Perché agli Europei i calciatori si mettono in ginocchio?

Perché agli Europei i calciatori si mettono in ginocchio?

8 Luglio 2021 0 Di Pier

Eh sì, cari Ventitrentiani e care Ventitrentiane, siamo arrivati alla partita decisiva. Domenica 11 luglio, alle ore 21.00, nel mitico stadio di Wembley si giocherà la finale degli Europei di calcio 2020. Rimandato di un anno a causa della pandemia mondiale di Covid-19, il torneo che vede affrontarsi le più forti nazionali del nostro continente avrà come protagoniste dell’ultimo incontro la nostra Italia e l’eccellente Inghilterra.

Ora, io lo so che avete ancora nella mente il bellissimo rigore di Jorginho, con il suo poetico saltellino prima del tiro, e l’urlo di Caressa: “Andiamo in finale, Beppe, andiamo in finale!”. E scommetto che state già preparando le bandiere tricolore e ripassando i nomi dei nostri giocatori (a proposito, ma quanto è forte Federico Chiesa!). Quindi, sì, vi meritate una bella foto della nostra squadra che esulta!

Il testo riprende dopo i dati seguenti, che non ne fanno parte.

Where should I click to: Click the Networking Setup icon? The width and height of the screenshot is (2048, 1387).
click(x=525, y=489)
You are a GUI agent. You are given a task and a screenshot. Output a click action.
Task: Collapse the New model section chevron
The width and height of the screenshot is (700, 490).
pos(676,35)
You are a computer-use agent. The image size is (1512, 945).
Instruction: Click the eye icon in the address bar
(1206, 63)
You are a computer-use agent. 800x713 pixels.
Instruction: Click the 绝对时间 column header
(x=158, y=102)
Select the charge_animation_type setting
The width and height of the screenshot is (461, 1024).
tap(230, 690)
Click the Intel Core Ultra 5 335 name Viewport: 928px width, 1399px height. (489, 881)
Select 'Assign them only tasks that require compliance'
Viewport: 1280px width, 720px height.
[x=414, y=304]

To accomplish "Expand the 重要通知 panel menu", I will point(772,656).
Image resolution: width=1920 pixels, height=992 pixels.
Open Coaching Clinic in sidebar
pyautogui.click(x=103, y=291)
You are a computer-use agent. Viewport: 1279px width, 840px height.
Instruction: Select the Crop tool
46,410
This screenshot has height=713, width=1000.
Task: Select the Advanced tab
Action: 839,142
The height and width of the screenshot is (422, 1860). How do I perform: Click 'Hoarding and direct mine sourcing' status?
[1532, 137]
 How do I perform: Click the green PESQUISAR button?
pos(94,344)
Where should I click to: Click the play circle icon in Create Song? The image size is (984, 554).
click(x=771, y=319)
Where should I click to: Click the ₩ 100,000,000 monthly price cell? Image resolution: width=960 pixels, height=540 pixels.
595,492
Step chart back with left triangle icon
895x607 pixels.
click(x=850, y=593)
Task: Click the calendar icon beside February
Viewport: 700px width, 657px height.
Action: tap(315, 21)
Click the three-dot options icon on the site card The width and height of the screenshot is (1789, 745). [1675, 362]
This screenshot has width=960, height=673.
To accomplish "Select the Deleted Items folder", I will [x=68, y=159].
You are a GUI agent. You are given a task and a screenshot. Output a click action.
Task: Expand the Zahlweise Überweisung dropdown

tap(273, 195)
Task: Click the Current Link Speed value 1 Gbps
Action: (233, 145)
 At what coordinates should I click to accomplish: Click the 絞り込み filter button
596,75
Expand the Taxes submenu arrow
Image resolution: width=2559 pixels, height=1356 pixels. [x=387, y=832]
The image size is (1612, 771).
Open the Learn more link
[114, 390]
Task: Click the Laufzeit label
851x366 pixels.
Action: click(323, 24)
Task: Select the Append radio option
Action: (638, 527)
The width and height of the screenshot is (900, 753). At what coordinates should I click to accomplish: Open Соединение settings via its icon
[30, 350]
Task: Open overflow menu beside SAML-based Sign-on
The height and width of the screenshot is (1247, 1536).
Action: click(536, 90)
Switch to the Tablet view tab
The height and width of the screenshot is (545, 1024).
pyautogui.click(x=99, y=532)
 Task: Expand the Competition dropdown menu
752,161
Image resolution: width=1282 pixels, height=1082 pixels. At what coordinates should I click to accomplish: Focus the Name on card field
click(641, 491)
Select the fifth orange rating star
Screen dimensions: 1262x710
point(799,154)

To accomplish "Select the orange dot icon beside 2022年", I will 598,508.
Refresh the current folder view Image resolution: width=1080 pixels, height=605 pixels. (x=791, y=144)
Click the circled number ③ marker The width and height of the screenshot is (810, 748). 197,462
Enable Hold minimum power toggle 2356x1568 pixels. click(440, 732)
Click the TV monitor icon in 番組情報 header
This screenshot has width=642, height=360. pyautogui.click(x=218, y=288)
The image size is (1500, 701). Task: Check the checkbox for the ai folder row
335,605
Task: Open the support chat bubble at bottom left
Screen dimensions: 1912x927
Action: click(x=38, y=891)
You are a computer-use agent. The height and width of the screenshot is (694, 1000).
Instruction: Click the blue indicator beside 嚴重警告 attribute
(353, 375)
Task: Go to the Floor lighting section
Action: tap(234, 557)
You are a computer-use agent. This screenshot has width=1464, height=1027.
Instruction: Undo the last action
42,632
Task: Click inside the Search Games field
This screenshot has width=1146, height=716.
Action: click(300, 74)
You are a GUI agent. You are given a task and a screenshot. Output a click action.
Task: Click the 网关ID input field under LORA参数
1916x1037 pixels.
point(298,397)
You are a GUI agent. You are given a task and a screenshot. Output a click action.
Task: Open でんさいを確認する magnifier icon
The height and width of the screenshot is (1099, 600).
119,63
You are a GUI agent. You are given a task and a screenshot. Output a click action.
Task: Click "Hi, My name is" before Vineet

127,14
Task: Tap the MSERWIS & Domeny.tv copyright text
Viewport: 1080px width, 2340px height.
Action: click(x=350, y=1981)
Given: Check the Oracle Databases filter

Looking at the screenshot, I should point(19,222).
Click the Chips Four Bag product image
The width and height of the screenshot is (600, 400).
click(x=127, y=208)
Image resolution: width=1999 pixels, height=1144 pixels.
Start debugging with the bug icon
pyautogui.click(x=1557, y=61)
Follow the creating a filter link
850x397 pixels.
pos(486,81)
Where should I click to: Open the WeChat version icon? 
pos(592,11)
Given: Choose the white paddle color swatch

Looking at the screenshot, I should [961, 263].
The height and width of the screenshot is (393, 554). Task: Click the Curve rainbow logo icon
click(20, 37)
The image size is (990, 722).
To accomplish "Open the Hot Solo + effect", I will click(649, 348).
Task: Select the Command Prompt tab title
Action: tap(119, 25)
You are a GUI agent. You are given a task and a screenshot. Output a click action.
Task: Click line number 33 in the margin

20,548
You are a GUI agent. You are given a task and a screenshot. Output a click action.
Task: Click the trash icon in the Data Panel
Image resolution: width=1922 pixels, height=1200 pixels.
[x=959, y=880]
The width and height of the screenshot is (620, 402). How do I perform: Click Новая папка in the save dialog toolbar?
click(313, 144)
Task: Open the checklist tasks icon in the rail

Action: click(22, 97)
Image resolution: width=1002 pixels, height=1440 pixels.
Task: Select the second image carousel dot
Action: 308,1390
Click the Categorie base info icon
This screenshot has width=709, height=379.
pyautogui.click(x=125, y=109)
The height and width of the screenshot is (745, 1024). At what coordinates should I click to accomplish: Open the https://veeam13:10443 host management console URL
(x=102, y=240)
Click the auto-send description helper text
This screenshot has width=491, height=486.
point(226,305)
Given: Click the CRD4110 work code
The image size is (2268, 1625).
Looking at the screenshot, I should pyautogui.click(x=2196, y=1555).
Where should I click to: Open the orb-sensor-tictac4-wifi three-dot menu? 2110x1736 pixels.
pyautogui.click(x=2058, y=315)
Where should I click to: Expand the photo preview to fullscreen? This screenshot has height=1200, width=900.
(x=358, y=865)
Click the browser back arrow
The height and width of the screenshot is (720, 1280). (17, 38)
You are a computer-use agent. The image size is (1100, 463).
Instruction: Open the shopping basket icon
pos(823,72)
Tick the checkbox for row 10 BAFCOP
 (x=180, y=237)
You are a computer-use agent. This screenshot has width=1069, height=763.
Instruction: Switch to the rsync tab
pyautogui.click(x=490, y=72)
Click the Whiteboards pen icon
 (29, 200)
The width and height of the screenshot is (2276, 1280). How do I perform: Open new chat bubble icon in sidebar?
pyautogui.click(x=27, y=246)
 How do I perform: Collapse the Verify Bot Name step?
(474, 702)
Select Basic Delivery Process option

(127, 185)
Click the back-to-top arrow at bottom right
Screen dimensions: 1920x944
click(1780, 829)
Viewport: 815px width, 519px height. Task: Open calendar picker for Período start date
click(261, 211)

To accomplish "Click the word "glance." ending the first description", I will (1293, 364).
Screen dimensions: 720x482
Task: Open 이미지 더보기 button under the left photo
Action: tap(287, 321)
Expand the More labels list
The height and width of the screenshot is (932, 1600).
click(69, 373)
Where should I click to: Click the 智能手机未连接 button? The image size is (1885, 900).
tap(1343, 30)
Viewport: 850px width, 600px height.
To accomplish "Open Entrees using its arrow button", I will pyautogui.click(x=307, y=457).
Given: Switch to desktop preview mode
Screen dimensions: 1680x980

Però, sono certo che sapete anche che, per vincere le partite, bisogna studiare molto bene il proprio avversario. E non solo, occorre essere onesti e riconoscerne il valore. Ebbene, questa Inghilterra è davvero molto forte e, per di più, ha anche una grande umanità. Cosa voglio dire? Voglio dire che i suoi calciatori non pensano soltanto a giocare a calcio, ma sono anche impegnati a livello sociale. Infatti, in perfetta sintonia con l’Agenda 2030, in particolare con l’obiettivo 10 che punta a ridurre le disuguaglianze, sono stati tra i primi, insieme ai giocatori del Belgio, a inginocchiarsi sul campo come forma di protesta pacifica contro il razzismo.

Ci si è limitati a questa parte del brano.